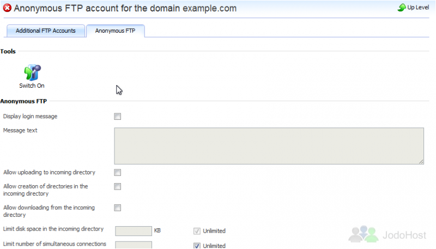Click inside the Message text area
This screenshot has width=436, height=249.
coord(269,146)
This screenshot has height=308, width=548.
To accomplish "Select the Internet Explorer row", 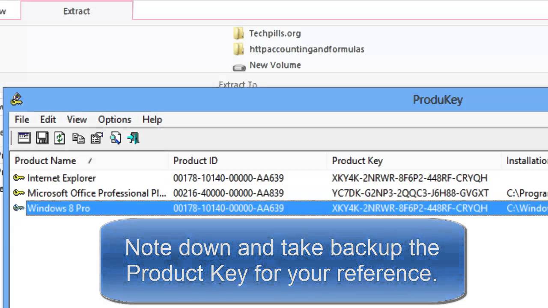I will [61, 178].
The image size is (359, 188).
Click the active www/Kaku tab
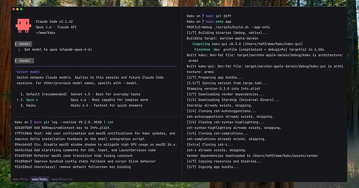pos(40,179)
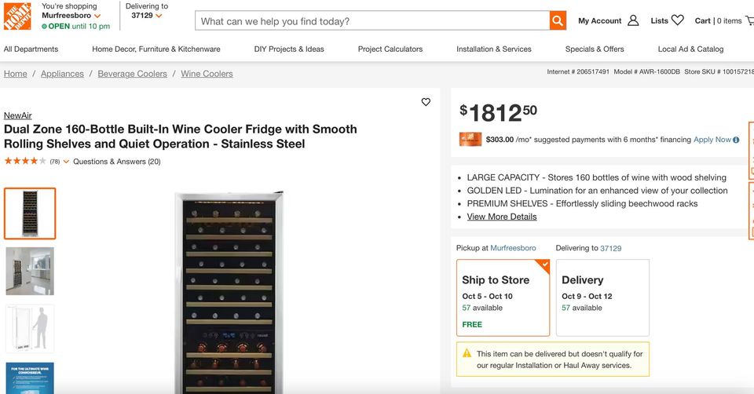Click the Home Depot logo
754x394 pixels.
17,15
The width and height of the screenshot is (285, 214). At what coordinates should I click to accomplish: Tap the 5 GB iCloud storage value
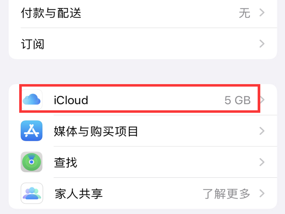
• • • • • • •
▶ **Your instructions**
Once the line holding "The image size is (359, 188)." is found, set it down along with every line after it through the end of the entries, exactly, leaving the pictures out.

▶ **Task solution**
The image size is (359, 188).
Click the active www/Kaku tab
pos(40,179)
Click the Home Depot logo
754x394 pixels.
17,15
The width and height of the screenshot is (285, 214). At what coordinates should I click to accomplish: Tap the 5 GB iCloud storage value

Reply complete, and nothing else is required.